[Stored items]
┌────────

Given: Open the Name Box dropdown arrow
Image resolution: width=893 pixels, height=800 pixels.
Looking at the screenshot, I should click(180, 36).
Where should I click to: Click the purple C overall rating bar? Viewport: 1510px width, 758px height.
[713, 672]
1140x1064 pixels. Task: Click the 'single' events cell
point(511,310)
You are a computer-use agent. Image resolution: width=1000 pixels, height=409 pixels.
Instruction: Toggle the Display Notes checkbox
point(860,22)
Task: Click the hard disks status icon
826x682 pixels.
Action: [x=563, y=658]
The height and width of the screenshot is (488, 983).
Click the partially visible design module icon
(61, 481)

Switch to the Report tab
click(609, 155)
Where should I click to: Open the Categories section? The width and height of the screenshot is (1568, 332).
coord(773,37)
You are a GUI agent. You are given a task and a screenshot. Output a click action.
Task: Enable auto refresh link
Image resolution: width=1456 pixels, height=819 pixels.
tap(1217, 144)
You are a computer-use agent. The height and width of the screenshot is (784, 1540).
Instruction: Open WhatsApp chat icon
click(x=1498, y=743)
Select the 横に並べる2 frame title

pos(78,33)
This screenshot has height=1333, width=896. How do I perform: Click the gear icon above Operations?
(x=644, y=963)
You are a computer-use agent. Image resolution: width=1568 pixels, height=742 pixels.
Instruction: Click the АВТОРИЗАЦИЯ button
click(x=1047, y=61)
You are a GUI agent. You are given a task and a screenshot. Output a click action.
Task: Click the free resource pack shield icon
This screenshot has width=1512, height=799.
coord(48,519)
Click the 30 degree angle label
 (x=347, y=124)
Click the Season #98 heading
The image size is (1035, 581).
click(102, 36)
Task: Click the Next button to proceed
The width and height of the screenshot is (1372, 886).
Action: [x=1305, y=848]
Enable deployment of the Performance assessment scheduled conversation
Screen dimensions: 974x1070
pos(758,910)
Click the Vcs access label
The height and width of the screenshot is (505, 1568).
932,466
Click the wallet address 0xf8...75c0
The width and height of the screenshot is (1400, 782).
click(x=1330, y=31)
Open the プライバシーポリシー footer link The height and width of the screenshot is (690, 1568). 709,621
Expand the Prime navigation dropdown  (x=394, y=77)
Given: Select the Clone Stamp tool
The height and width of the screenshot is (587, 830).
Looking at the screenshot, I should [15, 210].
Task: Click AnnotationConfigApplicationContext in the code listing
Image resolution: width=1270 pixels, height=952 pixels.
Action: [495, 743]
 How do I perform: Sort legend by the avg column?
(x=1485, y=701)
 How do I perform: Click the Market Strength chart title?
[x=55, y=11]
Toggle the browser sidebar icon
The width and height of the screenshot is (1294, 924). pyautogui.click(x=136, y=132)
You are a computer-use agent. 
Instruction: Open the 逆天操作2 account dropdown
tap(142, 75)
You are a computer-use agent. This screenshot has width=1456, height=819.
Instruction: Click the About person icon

└────────

▶ **EXERCISE**
Turn every line of the listing into a JSON list of strings, one string per line, leaving out blank lines.

▶ **COMPLETE RESPONSE**
[
  "Given: Open the Name Box dropdown arrow",
  "Image resolution: width=893 pixels, height=800 pixels.",
  "Looking at the screenshot, I should click(180, 36).",
  "Where should I click to: Click the purple C overall rating bar? Viewport: 1510px width, 758px height.",
  "[713, 672]",
  "1140x1064 pixels. Task: Click the 'single' events cell",
  "point(511,310)",
  "You are a computer-use agent. Image resolution: width=1000 pixels, height=409 pixels.",
  "Instruction: Toggle the Display Notes checkbox",
  "point(860,22)",
  "Task: Click the hard disks status icon",
  "826x682 pixels.",
  "Action: [x=563, y=658]",
  "The height and width of the screenshot is (488, 983).",
  "Click the partially visible design module icon",
  "(61, 481)",
  "Switch to the Report tab",
  "click(609, 155)",
  "Where should I click to: Open the Categories section? The width and height of the screenshot is (1568, 332).",
  "coord(773,37)",
  "You are a GUI agent. You are given a task and a screenshot. Output a click action.",
  "Task: Enable auto refresh link",
  "Image resolution: width=1456 pixels, height=819 pixels.",
  "tap(1217, 144)",
  "You are a computer-use agent. The height and width of the screenshot is (784, 1540).",
  "Instruction: Open WhatsApp chat icon",
  "click(x=1498, y=743)",
  "Select the 横に並べる2 frame title",
  "pos(78,33)",
  "This screenshot has height=1333, width=896. How do I perform: Click the gear icon above Operations?",
  "(x=644, y=963)",
  "You are a computer-use agent. Image resolution: width=1568 pixels, height=742 pixels.",
  "Instruction: Click the АВТОРИЗАЦИЯ button",
  "click(x=1047, y=61)",
  "You are a GUI agent. You are given a task and a screenshot. Output a click action.",
  "Task: Click the free resource pack shield icon",
  "This screenshot has width=1512, height=799.",
  "coord(48,519)",
  "Click the 30 degree angle label",
  " (x=347, y=124)",
  "Click the Season #98 heading",
  "The image size is (1035, 581).",
  "click(102, 36)",
  "Task: Click the Next button to proceed",
  "The width and height of the screenshot is (1372, 886).",
  "Action: [x=1305, y=848]",
  "Enable deployment of the Performance assessment scheduled conversation",
  "Screen dimensions: 974x1070",
  "pos(758,910)",
  "Click the Vcs access label",
  "The height and width of the screenshot is (505, 1568).",
  "932,466",
  "Click the wallet address 0xf8...75c0",
  "The width and height of the screenshot is (1400, 782).",
  "click(x=1330, y=31)",
  "Open the プライバシーポリシー footer link The height and width of the screenshot is (690, 1568). 709,621",
  "Expand the Prime navigation dropdown  (x=394, y=77)",
  "Given: Select the Clone Stamp tool",
  "The height and width of the screenshot is (587, 830).",
  "Looking at the screenshot, I should [15, 210].",
  "Task: Click AnnotationConfigApplicationContext in the code listing",
  "Image resolution: width=1270 pixels, height=952 pixels.",
  "Action: [495, 743]",
  " How do I perform: Sort legend by the avg column?",
  "(x=1485, y=701)",
  " How do I perform: Click the Market Strength chart title?",
  "[x=55, y=11]",
  "Toggle the browser sidebar icon",
  "The width and height of the screenshot is (1294, 924). pyautogui.click(x=136, y=132)",
  "You are a computer-use agent. ",
  "Instruction: Open the 逆天操作2 account dropdown",
  "tap(142, 75)",
  "You are a computer-use agent. This screenshot has width=1456, height=819.",
  "Instruction: Click the About person icon"
]